**What you have to do**:
Only the lines of the data below from the one with "You are a computer-use agent. The" through the one with "Image resolution: width=899" are wanted. Repeat them exactly.

**Supplied entries**:

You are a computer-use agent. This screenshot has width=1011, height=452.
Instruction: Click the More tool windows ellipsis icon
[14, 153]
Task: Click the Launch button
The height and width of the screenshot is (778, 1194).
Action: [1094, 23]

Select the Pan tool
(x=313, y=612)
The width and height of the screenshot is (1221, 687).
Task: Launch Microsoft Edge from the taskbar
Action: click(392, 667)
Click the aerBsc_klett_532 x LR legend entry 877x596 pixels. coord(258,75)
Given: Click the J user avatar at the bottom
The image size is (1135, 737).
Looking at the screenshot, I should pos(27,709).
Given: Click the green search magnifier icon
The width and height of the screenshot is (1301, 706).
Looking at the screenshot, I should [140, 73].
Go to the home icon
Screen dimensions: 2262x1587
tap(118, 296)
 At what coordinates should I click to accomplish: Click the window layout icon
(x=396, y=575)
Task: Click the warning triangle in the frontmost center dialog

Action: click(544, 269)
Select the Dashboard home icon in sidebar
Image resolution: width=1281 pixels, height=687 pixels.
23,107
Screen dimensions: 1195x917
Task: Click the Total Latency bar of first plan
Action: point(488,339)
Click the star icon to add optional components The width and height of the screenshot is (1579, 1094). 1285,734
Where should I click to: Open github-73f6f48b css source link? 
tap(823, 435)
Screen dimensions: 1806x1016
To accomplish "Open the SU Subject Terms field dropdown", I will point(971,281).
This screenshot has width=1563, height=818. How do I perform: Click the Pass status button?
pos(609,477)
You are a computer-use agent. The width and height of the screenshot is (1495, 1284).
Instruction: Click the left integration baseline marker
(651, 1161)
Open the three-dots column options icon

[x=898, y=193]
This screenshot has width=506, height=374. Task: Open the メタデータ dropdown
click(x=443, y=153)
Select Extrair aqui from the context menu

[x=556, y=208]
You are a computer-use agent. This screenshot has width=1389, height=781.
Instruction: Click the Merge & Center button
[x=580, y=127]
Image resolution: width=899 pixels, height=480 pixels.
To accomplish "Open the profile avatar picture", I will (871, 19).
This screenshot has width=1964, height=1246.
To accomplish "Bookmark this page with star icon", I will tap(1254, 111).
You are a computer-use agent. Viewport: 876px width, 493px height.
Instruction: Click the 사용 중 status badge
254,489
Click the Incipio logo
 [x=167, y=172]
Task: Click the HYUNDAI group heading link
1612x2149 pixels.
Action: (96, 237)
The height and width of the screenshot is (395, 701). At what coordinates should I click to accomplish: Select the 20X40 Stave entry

**Answer section**:
You are a computer-use agent. The width and height of the screenshot is (1495, 1284).
Instruction: Click the left integration baseline marker
(651, 1161)
Open the three-dots column options icon

[x=898, y=193]
This screenshot has width=506, height=374. Task: Open the メタデータ dropdown
click(x=443, y=153)
Select Extrair aqui from the context menu

[x=556, y=208]
You are a computer-use agent. This screenshot has width=1389, height=781.
Instruction: Click the Merge & Center button
[x=580, y=127]
Image resolution: width=899 pixels, height=480 pixels.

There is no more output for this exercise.